International Journal of Thermofluids (May 2023)
Impact of thermal jump condition on Jeffrey fluid flow consisting nanoparticles: An unsteady case
Abstract
In this study, we exercise the bivariate spectral local linearization method to solve the present problem of an unsteady hydrodynamic flow and heat transfer of Jeffrey nanofluid over a stretched boundary with viscous dissipation effects employing a thermal jump condition at the boundary. The sensitive nature of the problem presented need to split the time domain into small sub-intervals to achieve good convergence and high accuracy of solutions. It is important to note that this problem is heavily influenced by parameter values. An impression in the temperature and concentration field due to thermal and concentration gradient (Soret and Dufour effects) is audited.

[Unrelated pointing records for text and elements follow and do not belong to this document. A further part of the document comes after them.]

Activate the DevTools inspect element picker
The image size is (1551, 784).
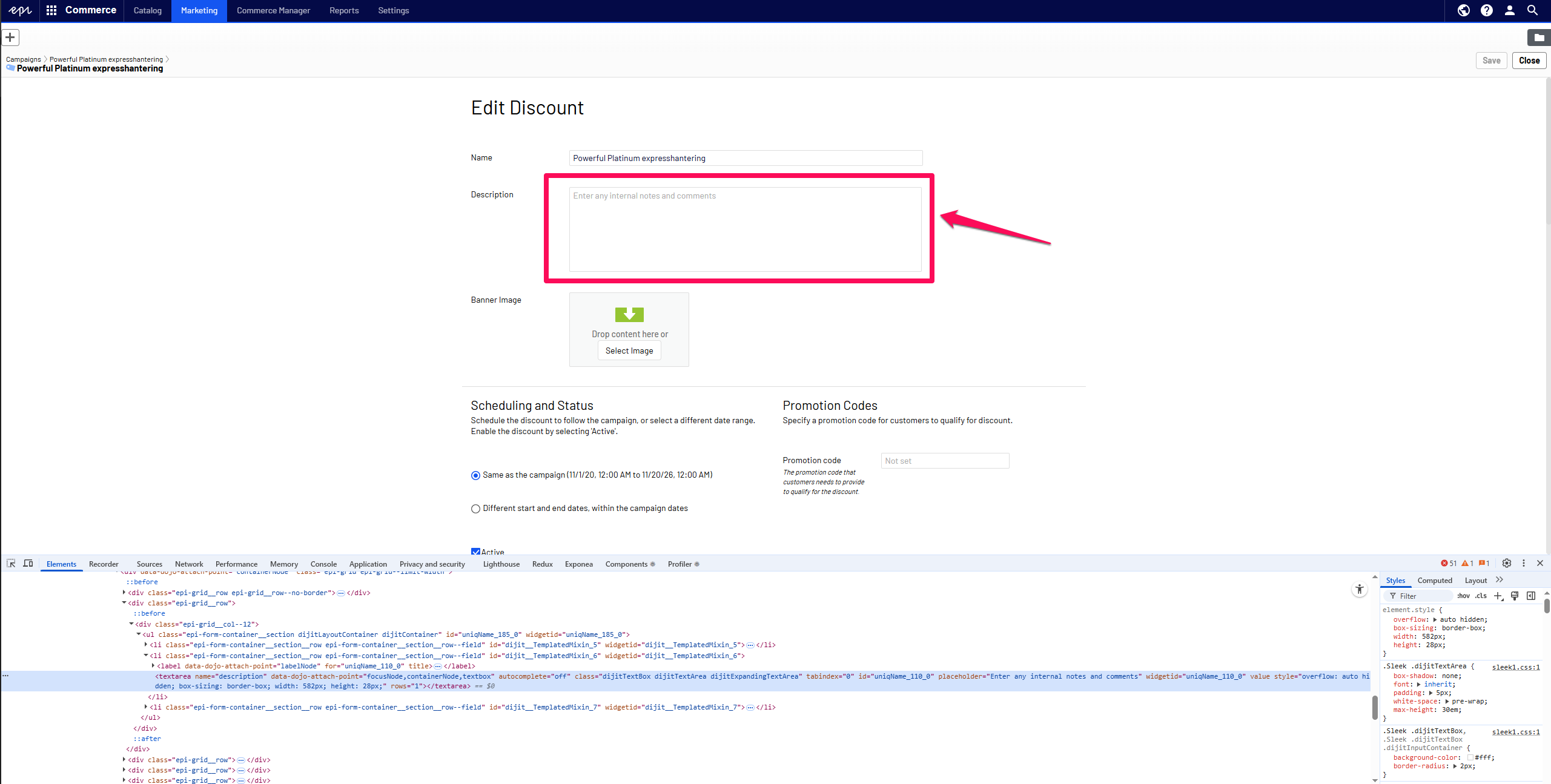(11, 564)
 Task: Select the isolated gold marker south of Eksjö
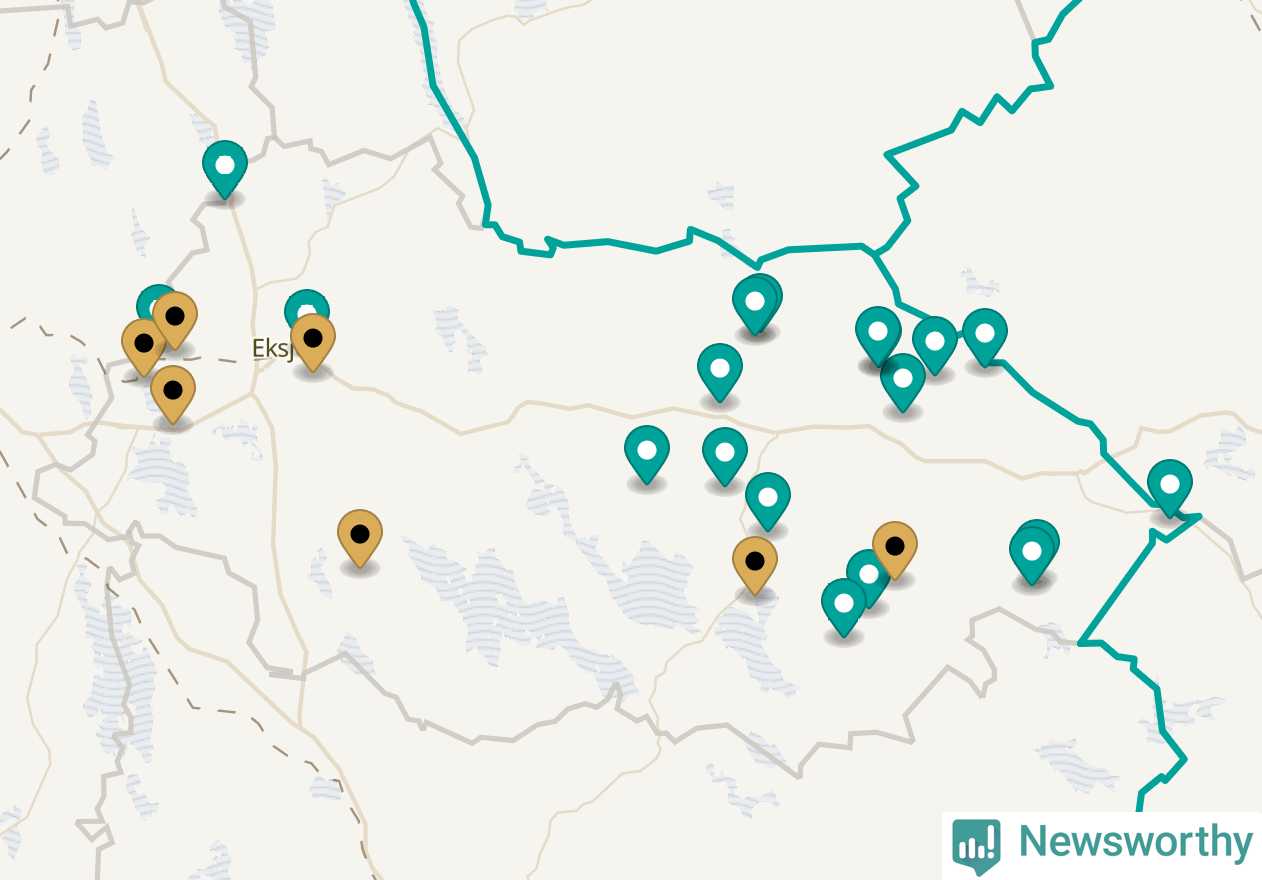360,539
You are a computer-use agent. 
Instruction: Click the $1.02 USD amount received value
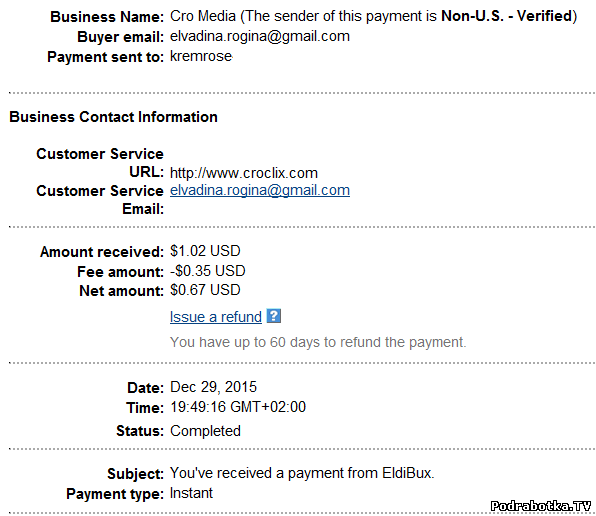(205, 251)
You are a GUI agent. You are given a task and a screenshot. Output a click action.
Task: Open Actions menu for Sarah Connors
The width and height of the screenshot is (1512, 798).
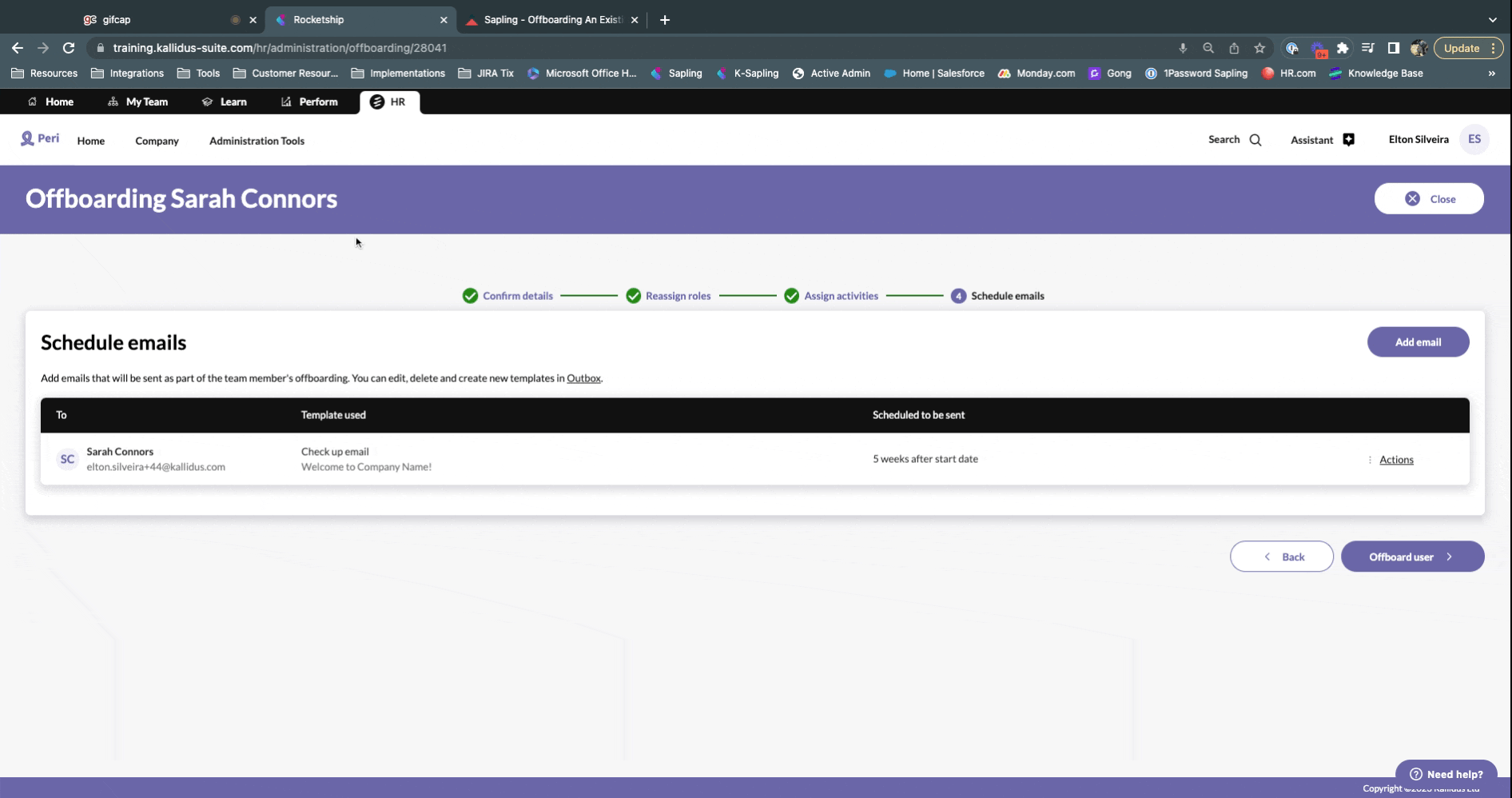click(x=1395, y=460)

Coherent evaluation of thermal jump at the bounding surface, magnetic field, Soret and Dufour effects on unsteady Jeffrey nanofluid flow, makes this analysis distinctive. Upshot of present study may be supportive in industrial/ engineering activities in the field of biochemical engineering, meteorology, solar energy transformations, atmospheric research, power engineering, transportation production, polymer manufacturing, sensing micro fabrication, etc. An upturn in thermal slip parameter signifies lesser amount of heat flow from boundary to nanofluid. Dufour number induces an elevating nature in the fluid velocity and nanoparticle concentration whereas Soret number exhibits reverse phenomena.